The Twin Cities metro area would please Goldilocks.
“We’re big enough to have everything you need, but not so big that you can’t be connected,” said Theresa M. Glomb, a professor of organizational behavior at the Carlson School of Management.
“People feel a sense of connection to their companies and connection to others in their workplaces,” Glomb said. “One of the key predictors of being satisfied at work is connection with other people, at an organizational level but also a community level.”
Also, a dollar goes further here, said Clay Collins, CEO of LeadPages, a Minneapolis software company. That’s a big advantage in industries like his, where pay rates don’t vary dramatically by geography.
“Any one of our engineers in a heartbeat could get a job in San Francisco,” Collins said. “But here, you don’t have to pay like four grand for a studio apartment that’s across the street from a meth field.”
Minnesotans have strong values.
The state is a bit old-fashioned, but in a good way, said Joel Theisen, CEO and founder of Edina-based senior care agency Lifesprk. “We may not be the coolest kids … We’re a little more conservative, but it’s deep and it’s real and it’s authentic.”
Years ago, Theisen worked in Silicon Valley. “It’s cool, it’s awesome, and it’s cutthroat. For me it didn’t feel right. That’s one of the reasons I came back here, to Minnesota. I felt there was a deeper sense of purpose.”
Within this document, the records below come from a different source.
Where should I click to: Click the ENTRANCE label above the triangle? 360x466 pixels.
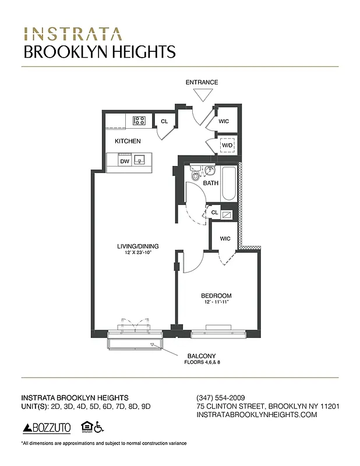point(202,82)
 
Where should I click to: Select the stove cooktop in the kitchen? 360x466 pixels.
point(139,121)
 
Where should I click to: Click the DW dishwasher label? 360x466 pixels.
point(124,161)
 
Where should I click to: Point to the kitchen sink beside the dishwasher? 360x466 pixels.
point(139,161)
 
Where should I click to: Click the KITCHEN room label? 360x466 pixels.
point(128,141)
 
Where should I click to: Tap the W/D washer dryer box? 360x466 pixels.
point(226,145)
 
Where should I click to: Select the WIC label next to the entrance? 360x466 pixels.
point(224,122)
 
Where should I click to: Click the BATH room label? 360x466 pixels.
point(211,183)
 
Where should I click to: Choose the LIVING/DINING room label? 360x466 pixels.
point(137,246)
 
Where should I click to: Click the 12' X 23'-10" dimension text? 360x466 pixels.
point(137,252)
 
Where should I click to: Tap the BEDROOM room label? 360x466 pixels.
point(216,295)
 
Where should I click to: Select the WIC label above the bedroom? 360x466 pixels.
point(224,239)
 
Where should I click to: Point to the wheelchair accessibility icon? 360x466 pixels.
point(100,427)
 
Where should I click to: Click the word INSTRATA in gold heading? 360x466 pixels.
point(73,34)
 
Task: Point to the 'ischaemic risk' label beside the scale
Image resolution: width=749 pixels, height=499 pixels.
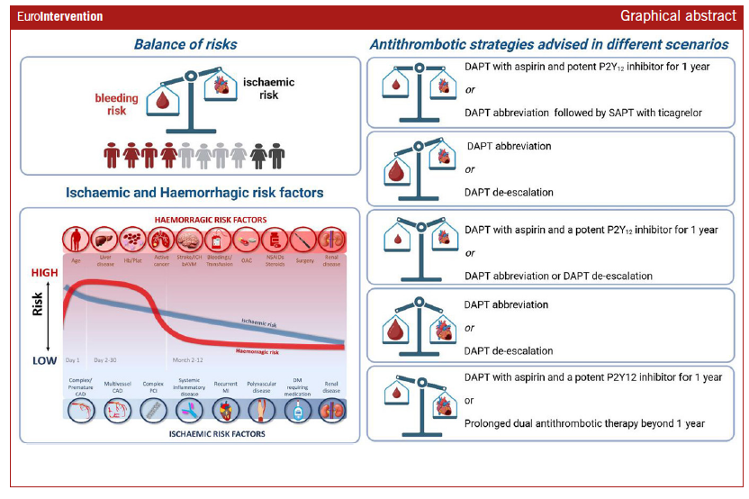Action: pyautogui.click(x=268, y=87)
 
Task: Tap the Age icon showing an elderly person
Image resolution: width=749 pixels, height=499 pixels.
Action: pyautogui.click(x=77, y=241)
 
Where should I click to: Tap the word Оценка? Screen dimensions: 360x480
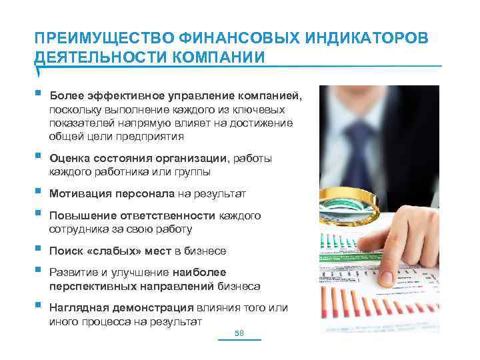click(x=67, y=158)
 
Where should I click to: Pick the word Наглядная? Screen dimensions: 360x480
click(x=77, y=307)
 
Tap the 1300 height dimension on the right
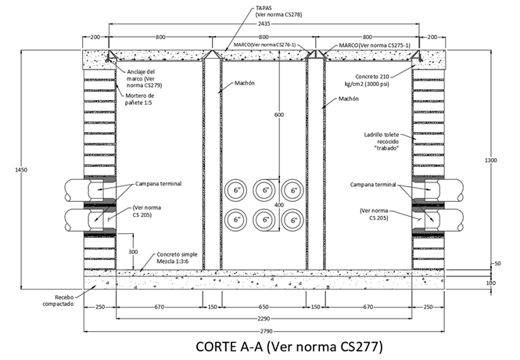tap(490, 160)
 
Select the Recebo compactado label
tap(58, 300)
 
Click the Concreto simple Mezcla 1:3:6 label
tap(178, 258)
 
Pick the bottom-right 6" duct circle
tap(293, 220)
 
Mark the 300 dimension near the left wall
tap(134, 252)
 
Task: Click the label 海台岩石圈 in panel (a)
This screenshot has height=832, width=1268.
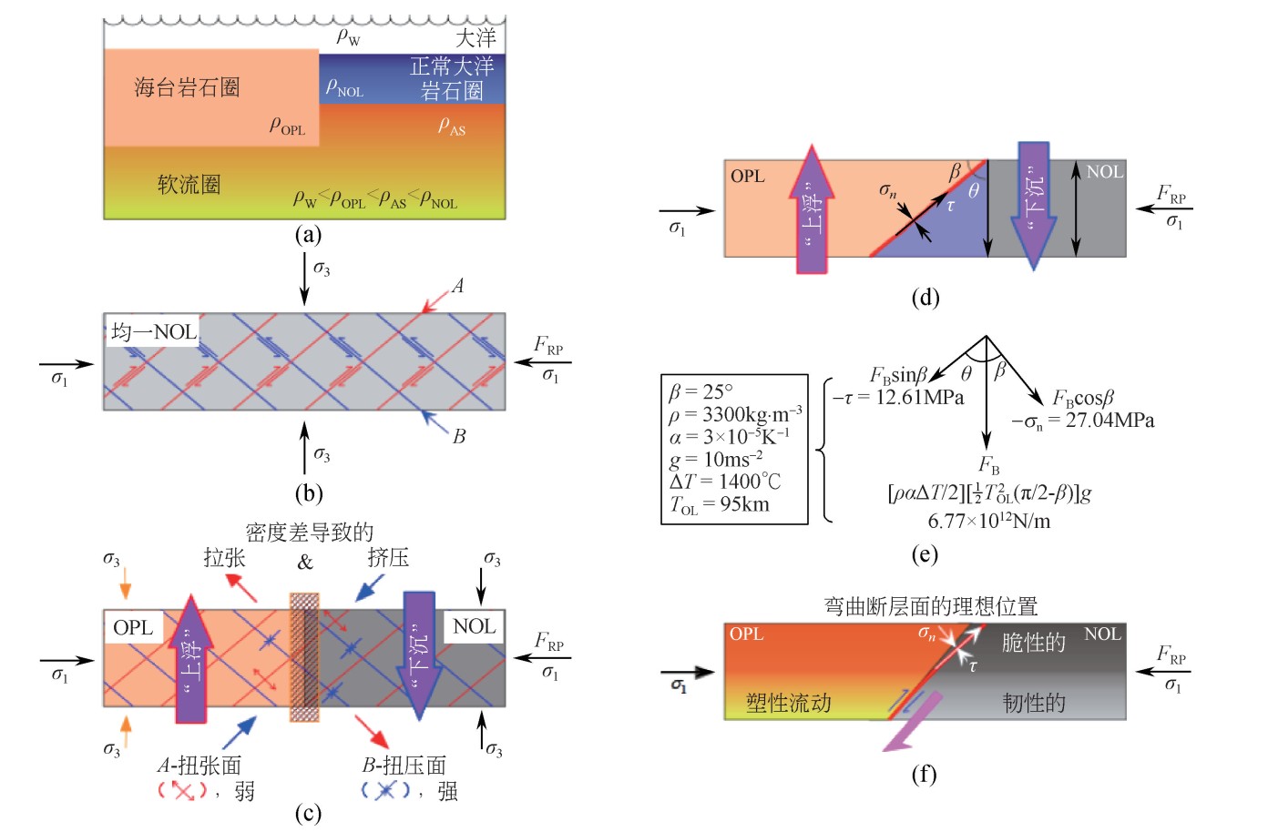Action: point(187,87)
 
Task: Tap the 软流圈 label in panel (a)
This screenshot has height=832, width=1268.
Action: point(189,185)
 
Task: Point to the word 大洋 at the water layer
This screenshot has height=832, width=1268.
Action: point(476,37)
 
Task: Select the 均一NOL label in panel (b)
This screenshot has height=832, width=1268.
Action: point(154,331)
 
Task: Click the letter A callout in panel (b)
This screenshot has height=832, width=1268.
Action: point(457,286)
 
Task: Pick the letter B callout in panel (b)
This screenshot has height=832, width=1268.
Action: point(459,436)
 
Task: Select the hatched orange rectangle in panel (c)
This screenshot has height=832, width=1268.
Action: point(304,657)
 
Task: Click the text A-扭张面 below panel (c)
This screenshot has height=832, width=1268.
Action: point(199,766)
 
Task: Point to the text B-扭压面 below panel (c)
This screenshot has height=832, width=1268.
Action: point(404,766)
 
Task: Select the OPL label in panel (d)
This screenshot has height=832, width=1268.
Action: point(747,176)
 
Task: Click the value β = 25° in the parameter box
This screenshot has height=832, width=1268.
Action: point(700,391)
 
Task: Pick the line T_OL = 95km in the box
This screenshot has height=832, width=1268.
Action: point(720,505)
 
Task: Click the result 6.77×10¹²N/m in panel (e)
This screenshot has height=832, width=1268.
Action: point(988,522)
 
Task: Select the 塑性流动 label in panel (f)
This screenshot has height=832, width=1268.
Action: point(788,702)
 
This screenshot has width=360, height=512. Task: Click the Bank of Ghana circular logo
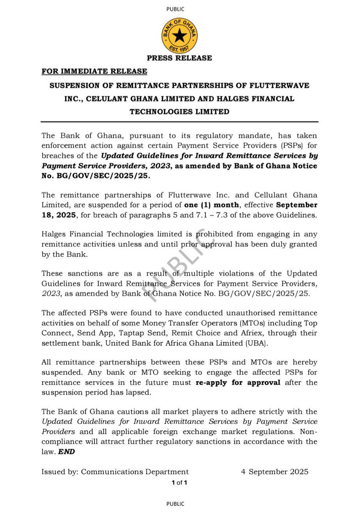pos(179,36)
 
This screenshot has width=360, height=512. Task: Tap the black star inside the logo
pos(179,36)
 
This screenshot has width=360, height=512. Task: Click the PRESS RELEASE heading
pos(179,58)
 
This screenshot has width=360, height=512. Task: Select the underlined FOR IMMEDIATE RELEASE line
pos(94,71)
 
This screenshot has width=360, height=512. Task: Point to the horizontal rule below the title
pos(179,122)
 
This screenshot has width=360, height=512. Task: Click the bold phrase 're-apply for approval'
pos(238,382)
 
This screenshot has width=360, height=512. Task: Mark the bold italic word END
pos(66,452)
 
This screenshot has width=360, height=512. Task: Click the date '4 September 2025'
pos(275,471)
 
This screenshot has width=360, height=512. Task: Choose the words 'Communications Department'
pos(135,471)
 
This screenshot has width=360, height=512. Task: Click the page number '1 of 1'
pos(179,483)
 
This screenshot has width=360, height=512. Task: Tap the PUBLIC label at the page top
pos(175,9)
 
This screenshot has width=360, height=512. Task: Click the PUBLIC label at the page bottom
pos(175,504)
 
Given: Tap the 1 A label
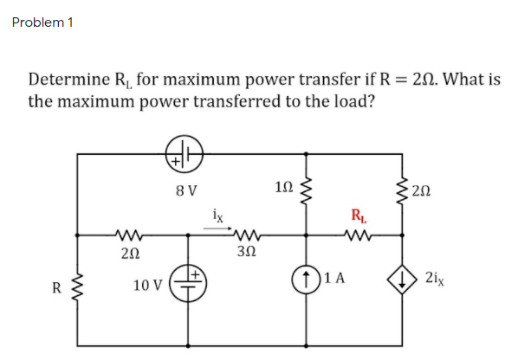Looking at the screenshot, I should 333,279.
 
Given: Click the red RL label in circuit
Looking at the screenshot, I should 357,215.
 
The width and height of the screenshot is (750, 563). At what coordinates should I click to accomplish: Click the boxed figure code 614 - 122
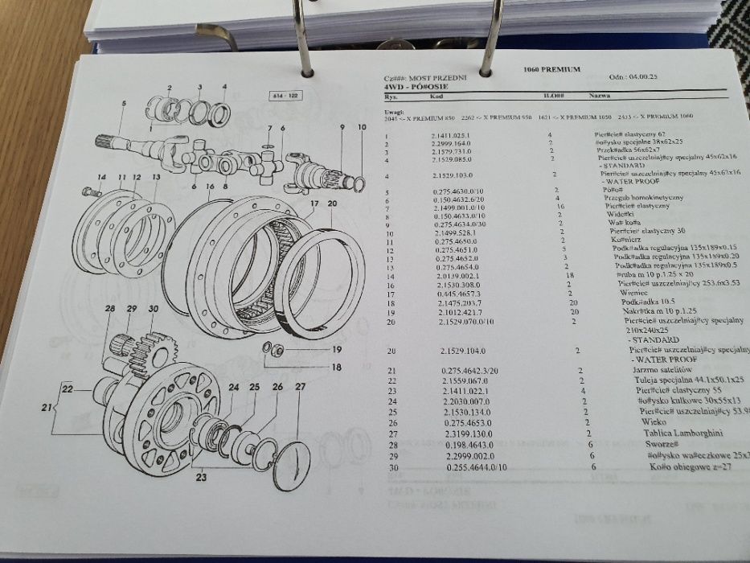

It may have to do with the way Minnesotans are raised, said Tom Salonek, founder of Eagan-based Intertech, a software developer training and consulting firm. “I grew up on a family farm and watched my dad work from sunup to sundown,” Salonek said. “It’s sort of baked into my DNA. In the Midwest, your parents weren’t strangers to hard work.”
Finally (there’s no getting around it), Minnesotans really are pretty nice.
Nathan Lewis, VP of operations for Werner Electric Supply in Cottage Grove, has worked on both coasts. At a national conference recently, he talked to a couple of other business leaders about the Midwest — and Minnesota specifically.
“There’s definitely a feeling that there’s a difference in Minnesota,” Lewis said. “We’re quick to trust; we’re quick to love. … We seem very geared toward meeting other people’s standards, making other people happy.”
Employers here understand the importance of family and care about their employees’ lives outside of the workplace, Lewis said.
Our business culture also may be more egalitarian than elsewhere. Marit Brock, chief performance officer at Minnesota Gastroenterology, said that’s the case at the St. Paul-based practice. “We’ve got doctors, we’ve got entry-level staff, but everybody contributes,” she said. “Everybody’s part of the team.”